Pour une leçon, c’en est une belle. La pause était nécessaire, certes, mais elle a coûté cher, très cher, avec des drames humains et des conséquences économiques et sociales incommensurables.
Tous les espoirs sont permis !
Bien évidemment, nombreux sont les élus, les décideurs économiques, les chefs d’entreprises, les acteurs sociaux et culturels, les citoyens comme vous et moi, qui ont envie que les choses changent et certains agissent déjà dans ce sens avec volonté et énergie.
Il n’est donc pas question pour moi de noircir totalement le tableau. Pourquoi faut-il attendre une catastrophe pour agir ? Pourquoi gérons-nous toujours dans l’urgence ? Où est passé notre sens de l’anticipation, où est passé le bon sens ?
Il nous a fallu une crise majeure pour avoir un essai grandeur nature démontrant que ce qui semblait impossible la veille devenait possible le lendemain. Actons de ne pas attendre la prochaine crise pour agir, pour améliorer l’existant, soutenir le présent et préparer l’avenir avec sérénité, volontarisme et courage politique.
Pour ma part, comme dans la fable amérindienne du colibris qui, lors d’un feu de forêt, ne laisse sa part à personne et contribue à éteindre l’incendie avec quelques gouttes d’eau transportées dans son bec minuscule, je promets d’y croire et d’apporter ma petite pierre à l’édifice, je m’y engage. Alors oui, je suis sceptique mais je veux croire que je me trompe.
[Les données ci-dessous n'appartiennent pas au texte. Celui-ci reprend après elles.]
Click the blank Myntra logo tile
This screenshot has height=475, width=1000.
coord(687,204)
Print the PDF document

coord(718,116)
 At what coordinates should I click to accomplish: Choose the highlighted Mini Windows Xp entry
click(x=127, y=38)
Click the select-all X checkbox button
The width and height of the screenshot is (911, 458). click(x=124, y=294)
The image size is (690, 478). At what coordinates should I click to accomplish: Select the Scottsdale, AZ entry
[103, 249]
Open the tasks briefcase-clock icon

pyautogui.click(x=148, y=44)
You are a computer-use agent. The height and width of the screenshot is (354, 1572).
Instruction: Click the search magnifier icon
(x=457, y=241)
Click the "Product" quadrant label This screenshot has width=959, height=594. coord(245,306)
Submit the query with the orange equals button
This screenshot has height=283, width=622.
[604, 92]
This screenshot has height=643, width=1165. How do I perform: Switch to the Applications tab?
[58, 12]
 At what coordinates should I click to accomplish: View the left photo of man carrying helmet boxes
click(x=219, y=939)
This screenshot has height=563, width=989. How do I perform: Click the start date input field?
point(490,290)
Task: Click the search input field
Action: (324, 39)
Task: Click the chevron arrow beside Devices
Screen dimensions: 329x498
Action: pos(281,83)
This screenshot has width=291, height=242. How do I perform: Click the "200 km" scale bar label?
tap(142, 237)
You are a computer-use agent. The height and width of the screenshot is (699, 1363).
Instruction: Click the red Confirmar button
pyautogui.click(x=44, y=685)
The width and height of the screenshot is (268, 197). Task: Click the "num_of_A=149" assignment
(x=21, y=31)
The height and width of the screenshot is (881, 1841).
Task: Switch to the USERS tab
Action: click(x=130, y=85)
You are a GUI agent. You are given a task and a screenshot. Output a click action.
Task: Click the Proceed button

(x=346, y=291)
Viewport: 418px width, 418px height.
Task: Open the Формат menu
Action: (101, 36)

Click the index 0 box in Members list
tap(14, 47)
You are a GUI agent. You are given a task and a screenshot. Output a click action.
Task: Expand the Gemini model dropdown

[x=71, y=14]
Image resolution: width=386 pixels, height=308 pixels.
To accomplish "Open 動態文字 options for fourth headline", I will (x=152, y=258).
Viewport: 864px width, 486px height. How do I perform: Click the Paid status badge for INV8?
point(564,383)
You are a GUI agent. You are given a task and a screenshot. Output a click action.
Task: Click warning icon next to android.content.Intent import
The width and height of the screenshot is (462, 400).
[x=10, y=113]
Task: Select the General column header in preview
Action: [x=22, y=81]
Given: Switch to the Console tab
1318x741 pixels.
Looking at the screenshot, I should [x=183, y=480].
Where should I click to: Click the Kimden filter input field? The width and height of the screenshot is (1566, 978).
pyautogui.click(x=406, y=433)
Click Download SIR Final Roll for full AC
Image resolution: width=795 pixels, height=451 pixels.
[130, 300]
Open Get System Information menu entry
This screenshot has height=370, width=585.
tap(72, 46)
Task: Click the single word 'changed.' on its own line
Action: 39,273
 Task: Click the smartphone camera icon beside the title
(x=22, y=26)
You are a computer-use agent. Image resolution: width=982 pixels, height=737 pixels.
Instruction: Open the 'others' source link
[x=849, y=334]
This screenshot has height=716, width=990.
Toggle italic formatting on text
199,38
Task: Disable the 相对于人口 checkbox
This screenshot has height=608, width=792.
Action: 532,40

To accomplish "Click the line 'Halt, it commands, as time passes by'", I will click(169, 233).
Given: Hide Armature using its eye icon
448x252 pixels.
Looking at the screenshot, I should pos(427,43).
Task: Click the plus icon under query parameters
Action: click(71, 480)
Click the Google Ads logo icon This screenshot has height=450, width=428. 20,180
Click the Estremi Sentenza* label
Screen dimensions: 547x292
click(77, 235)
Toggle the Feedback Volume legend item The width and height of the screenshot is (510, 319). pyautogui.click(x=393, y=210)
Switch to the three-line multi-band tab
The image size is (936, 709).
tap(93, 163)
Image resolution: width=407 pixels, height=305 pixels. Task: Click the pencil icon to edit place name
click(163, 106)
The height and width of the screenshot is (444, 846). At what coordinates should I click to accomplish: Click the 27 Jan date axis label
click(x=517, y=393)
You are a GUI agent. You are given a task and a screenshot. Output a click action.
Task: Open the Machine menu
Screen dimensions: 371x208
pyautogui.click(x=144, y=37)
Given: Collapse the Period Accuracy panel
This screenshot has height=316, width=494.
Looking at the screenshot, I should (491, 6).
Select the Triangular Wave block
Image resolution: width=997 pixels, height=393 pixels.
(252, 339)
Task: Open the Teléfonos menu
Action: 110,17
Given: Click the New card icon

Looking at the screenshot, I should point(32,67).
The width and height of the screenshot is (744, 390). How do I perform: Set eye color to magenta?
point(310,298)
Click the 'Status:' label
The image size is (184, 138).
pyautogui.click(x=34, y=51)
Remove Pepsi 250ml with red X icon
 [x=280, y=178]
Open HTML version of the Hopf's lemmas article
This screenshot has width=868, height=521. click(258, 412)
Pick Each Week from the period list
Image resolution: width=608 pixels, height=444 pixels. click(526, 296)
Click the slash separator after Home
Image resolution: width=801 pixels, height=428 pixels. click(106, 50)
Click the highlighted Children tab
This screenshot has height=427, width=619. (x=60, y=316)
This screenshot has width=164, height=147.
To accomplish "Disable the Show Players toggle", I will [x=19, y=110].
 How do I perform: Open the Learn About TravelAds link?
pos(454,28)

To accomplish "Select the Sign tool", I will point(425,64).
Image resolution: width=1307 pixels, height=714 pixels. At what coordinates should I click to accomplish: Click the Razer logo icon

J’ai sincèrement envie d’avoir tort.
L’histoire nous a montré que lorsque les élites, les gouvernants, les puissants, les décideurs ne prennent pas conscience des nouvelles aspirations du plus grand nombre, ne ressentent pas les évolutions nécessaires d’une époque, alors les sociétés entrent dans la phase du déclin ! Celle-ci devient alors inéluctable et ce quels que soient les artifices et les stratagèmes pour l’éviter. Car comme le disait Winston Churchill : « Un peuple qui oublie son passé se condamne à le revivre ». Mûrir, pour un peuple, c’est se souvenir.